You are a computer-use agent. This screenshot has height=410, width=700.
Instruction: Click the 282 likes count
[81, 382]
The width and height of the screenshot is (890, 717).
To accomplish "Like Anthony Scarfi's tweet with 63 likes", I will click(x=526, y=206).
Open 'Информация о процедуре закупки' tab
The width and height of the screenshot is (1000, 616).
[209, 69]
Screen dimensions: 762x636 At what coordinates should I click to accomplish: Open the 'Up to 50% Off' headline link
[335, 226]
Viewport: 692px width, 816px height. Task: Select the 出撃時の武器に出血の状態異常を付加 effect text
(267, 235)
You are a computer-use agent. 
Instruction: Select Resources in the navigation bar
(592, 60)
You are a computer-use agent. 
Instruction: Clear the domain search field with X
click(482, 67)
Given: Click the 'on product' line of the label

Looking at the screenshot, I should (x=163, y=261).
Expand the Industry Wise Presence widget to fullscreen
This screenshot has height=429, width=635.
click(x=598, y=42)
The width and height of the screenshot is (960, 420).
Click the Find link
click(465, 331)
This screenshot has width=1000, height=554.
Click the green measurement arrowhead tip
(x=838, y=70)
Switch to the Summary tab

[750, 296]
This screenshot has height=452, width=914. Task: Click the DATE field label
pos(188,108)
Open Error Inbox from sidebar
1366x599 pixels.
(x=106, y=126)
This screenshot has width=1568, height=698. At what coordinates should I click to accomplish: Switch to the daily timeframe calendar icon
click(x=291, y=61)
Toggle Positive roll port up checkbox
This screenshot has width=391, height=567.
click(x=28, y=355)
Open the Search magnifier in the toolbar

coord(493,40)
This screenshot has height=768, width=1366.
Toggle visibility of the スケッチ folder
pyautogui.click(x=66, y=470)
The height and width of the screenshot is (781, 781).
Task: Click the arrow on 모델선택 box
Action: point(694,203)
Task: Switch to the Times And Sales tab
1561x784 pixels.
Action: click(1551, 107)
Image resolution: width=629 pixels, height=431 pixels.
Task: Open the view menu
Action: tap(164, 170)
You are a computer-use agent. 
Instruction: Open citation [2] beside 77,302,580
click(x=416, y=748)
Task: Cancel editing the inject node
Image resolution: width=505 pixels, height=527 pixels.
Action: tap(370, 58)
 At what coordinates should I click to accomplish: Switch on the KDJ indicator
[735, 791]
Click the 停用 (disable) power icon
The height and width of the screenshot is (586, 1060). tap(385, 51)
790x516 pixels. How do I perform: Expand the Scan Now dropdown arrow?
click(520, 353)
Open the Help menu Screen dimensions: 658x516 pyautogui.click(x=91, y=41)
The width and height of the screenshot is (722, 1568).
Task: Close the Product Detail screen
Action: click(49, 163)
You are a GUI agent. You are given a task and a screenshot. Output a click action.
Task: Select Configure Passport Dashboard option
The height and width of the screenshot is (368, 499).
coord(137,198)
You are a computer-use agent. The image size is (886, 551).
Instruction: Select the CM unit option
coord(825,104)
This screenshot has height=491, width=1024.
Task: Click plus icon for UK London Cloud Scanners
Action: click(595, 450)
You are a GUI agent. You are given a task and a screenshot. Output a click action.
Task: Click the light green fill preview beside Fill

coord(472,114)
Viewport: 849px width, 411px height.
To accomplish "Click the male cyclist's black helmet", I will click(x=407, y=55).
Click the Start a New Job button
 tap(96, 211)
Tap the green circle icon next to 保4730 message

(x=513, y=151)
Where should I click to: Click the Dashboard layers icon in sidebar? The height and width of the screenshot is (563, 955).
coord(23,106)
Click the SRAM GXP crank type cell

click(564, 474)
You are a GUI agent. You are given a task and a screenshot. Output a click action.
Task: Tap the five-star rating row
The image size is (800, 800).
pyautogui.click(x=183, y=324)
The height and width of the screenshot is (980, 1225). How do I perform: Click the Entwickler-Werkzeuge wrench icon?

★ ★ ★ ★

• _PROMPT_
Set down exactly the lines that begin the records and continue through the line bearing "Task: Switch to the Times And Sales tab"; include both ends.

• _EXPECTED ANSWER_
You are a computer-use agent. This screenshot has height=410, width=700.
Instruction: Click the 282 likes count
[81, 382]
The width and height of the screenshot is (890, 717).
To accomplish "Like Anthony Scarfi's tweet with 63 likes", I will click(x=526, y=206).
Open 'Информация о процедуре закупки' tab
The width and height of the screenshot is (1000, 616).
[209, 69]
Screen dimensions: 762x636 At what coordinates should I click to accomplish: Open the 'Up to 50% Off' headline link
[335, 226]
Viewport: 692px width, 816px height. Task: Select the 出撃時の武器に出血の状態異常を付加 effect text
(267, 235)
You are a computer-use agent. 
Instruction: Select Resources in the navigation bar
(592, 60)
You are a computer-use agent. 
Instruction: Clear the domain search field with X
click(482, 67)
Given: Click the 'on product' line of the label

Looking at the screenshot, I should (x=163, y=261).
Expand the Industry Wise Presence widget to fullscreen
This screenshot has height=429, width=635.
click(x=598, y=42)
The width and height of the screenshot is (960, 420).
Click the Find link
click(465, 331)
This screenshot has width=1000, height=554.
Click the green measurement arrowhead tip
(x=838, y=70)
Switch to the Summary tab

[750, 296]
This screenshot has height=452, width=914. Task: Click the DATE field label
pos(188,108)
Open Error Inbox from sidebar
1366x599 pixels.
(x=106, y=126)
This screenshot has width=1568, height=698. At what coordinates should I click to accomplish: Switch to the daily timeframe calendar icon
click(x=291, y=61)
Toggle Positive roll port up checkbox
This screenshot has width=391, height=567.
click(x=28, y=355)
Open the Search magnifier in the toolbar

coord(493,40)
This screenshot has height=768, width=1366.
Toggle visibility of the スケッチ folder
pyautogui.click(x=66, y=470)
The height and width of the screenshot is (781, 781).
Task: Click the arrow on 모델선택 box
Action: point(694,203)
Task: Switch to the Times And Sales tab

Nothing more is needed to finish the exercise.